● **WHAT TO PRODUCE**: Copy out the material word for word, starting with the line that contains "Describe the element at coordinates (200, 336)" and going on through the line that contains "status-time: 22:05 is".

● **SOURCE MATERIAL**:

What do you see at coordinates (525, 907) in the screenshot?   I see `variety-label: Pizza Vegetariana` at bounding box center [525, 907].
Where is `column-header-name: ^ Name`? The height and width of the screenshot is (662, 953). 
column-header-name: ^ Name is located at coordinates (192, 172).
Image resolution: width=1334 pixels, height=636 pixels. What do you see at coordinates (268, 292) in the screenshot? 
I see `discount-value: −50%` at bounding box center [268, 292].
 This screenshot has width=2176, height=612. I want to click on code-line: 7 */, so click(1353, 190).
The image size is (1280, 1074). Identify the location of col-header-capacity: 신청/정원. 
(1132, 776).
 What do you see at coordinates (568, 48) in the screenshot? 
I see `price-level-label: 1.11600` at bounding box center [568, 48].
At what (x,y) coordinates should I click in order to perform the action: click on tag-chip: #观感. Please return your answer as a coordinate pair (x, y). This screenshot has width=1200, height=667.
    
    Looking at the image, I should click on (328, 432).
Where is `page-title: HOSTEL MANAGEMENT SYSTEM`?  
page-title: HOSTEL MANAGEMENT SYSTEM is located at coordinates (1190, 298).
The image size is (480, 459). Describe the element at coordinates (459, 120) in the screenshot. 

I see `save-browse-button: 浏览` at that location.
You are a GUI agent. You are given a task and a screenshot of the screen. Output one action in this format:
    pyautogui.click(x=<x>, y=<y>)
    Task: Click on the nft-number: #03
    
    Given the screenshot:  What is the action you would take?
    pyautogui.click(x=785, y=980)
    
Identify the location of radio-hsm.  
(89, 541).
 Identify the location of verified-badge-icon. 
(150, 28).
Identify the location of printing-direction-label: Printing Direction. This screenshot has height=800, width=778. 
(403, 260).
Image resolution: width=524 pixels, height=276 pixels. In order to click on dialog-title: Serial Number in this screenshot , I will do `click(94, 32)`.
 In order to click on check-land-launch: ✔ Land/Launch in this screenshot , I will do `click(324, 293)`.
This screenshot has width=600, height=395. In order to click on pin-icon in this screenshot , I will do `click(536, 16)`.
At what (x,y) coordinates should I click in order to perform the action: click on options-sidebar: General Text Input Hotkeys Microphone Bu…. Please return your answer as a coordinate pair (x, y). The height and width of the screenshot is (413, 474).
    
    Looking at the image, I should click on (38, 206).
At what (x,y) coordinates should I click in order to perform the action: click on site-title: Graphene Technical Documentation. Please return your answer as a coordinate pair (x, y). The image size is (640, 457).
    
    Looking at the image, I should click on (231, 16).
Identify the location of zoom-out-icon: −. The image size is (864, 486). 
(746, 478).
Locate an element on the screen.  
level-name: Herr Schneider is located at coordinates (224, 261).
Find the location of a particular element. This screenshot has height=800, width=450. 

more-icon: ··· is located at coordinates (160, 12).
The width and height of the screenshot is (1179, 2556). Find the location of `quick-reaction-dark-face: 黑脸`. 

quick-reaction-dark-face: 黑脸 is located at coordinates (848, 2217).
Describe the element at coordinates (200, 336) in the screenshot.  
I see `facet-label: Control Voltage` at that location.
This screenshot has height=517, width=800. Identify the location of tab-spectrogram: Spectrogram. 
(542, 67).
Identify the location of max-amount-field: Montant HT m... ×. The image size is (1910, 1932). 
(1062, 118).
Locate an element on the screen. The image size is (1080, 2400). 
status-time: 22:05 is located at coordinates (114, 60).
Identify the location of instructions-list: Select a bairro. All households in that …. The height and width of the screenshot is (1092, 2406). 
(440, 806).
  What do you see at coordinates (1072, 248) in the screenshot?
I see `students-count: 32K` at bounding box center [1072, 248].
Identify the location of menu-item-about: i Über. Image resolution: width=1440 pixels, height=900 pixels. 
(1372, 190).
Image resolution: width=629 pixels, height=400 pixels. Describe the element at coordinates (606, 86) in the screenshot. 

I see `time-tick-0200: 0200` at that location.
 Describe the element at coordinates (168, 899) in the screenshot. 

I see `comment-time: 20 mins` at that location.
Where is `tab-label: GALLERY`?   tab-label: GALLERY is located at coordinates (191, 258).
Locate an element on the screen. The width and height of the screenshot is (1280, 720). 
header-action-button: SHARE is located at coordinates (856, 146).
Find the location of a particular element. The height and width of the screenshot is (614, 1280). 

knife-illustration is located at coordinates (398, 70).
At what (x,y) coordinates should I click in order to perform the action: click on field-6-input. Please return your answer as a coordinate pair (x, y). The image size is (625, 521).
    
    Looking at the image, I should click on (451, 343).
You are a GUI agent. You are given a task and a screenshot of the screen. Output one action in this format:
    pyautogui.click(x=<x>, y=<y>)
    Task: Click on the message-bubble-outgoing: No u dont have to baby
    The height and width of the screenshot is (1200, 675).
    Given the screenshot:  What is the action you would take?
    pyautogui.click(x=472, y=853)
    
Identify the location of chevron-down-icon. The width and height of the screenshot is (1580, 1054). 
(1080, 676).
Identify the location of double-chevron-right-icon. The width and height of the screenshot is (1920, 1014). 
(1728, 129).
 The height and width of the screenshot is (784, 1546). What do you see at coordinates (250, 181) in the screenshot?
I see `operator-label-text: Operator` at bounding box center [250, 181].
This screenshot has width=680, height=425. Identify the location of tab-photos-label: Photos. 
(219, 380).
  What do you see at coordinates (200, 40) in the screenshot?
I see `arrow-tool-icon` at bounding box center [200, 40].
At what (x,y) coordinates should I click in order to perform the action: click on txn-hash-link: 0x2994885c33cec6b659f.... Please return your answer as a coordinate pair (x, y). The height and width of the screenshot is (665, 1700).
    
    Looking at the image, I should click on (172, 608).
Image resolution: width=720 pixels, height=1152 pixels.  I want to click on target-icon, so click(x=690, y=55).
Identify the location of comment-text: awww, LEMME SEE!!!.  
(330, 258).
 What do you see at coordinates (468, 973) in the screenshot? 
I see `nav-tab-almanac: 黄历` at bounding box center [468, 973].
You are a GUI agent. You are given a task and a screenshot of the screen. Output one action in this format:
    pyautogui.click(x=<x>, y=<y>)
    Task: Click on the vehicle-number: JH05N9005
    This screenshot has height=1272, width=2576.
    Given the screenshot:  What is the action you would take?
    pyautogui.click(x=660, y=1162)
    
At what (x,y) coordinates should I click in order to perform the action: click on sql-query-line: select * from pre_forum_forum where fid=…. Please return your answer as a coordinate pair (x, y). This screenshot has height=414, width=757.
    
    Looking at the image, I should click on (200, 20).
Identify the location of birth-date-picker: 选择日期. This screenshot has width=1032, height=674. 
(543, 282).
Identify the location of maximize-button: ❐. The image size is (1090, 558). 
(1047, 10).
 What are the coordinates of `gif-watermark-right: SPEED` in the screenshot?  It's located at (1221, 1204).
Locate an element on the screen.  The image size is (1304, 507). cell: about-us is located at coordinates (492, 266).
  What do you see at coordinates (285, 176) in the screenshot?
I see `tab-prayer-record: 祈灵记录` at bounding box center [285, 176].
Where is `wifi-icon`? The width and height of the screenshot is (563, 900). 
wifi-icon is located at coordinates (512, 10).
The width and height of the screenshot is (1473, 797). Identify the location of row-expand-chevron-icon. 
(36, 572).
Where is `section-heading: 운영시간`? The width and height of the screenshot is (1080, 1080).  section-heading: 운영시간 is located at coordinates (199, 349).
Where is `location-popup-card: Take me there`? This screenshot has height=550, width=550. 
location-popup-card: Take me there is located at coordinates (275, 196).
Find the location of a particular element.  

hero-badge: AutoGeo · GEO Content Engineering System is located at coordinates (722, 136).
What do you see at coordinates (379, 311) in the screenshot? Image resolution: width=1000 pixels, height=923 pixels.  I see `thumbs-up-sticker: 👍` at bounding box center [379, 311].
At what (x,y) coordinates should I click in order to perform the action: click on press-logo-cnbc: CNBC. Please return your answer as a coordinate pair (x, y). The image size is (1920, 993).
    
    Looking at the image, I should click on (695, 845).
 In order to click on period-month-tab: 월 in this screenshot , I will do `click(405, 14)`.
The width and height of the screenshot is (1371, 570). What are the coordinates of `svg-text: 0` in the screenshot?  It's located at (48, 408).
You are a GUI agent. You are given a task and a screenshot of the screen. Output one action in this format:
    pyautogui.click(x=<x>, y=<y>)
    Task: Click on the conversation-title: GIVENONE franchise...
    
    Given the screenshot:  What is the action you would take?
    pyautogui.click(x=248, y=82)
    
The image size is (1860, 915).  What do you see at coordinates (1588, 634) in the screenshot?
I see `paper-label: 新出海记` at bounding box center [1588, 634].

● **ANSWER TO THIS PROBLEM**:
Describe the element at coordinates (200, 336) in the screenshot.  
I see `facet-label: Control Voltage` at that location.
This screenshot has height=517, width=800. Identify the location of tab-spectrogram: Spectrogram. 
(542, 67).
Identify the location of max-amount-field: Montant HT m... ×. The image size is (1910, 1932). 
(1062, 118).
Locate an element on the screen. The image size is (1080, 2400). 
status-time: 22:05 is located at coordinates (114, 60).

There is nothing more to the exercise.